*Task*: Return the full listing word for word, but drop every picture from it.

*Given records*:
___

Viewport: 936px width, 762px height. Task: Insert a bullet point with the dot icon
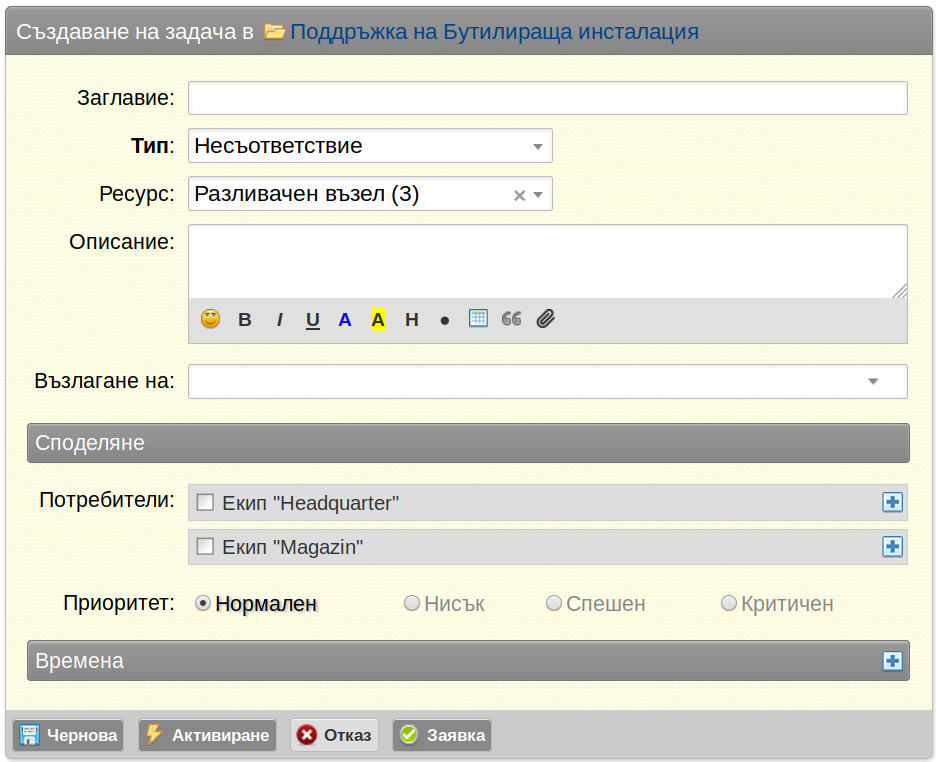click(445, 321)
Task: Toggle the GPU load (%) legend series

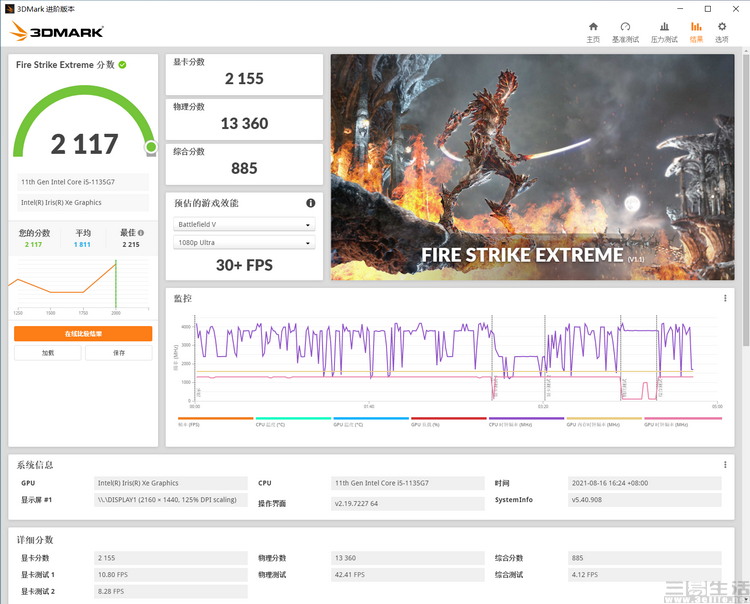Action: [449, 423]
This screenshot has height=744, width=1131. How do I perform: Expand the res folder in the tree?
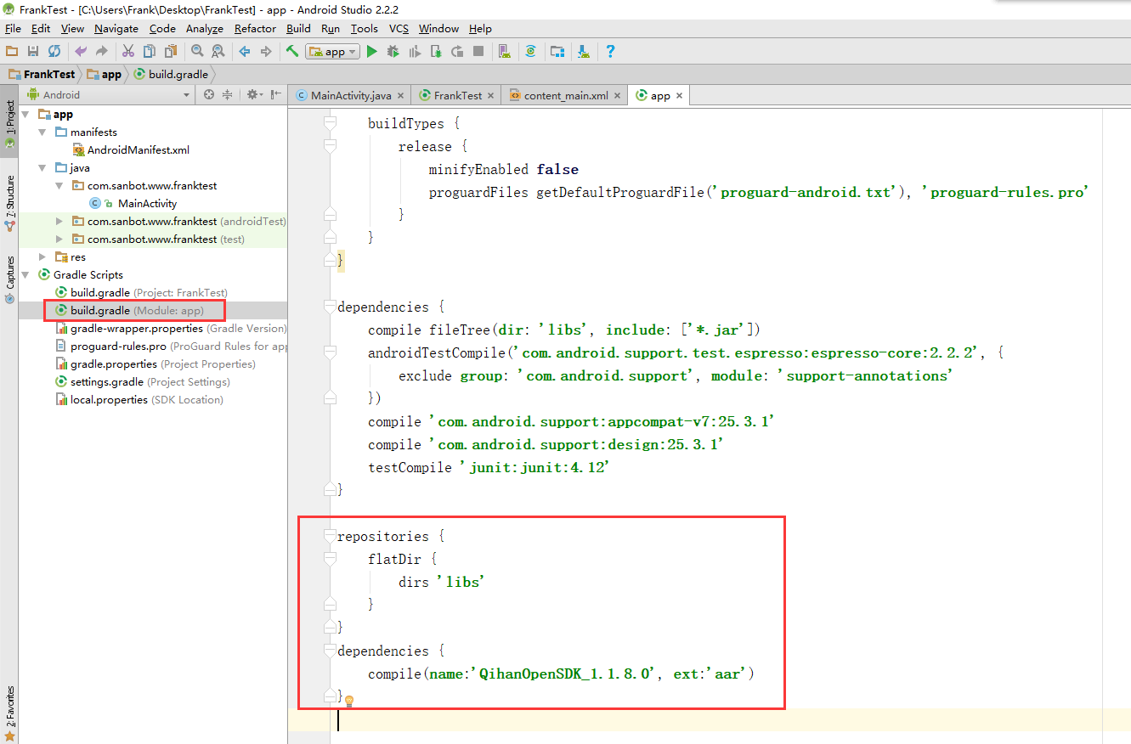(x=43, y=257)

___

*Response to this exercise*:
Viewport: 936px width, 762px height. Task: Insert a bullet point with the dot icon
click(445, 321)
Task: Toggle the GPU load (%) legend series

Action: [449, 423]
This screenshot has height=744, width=1131. How do I perform: Expand the res folder in the tree?
(x=43, y=257)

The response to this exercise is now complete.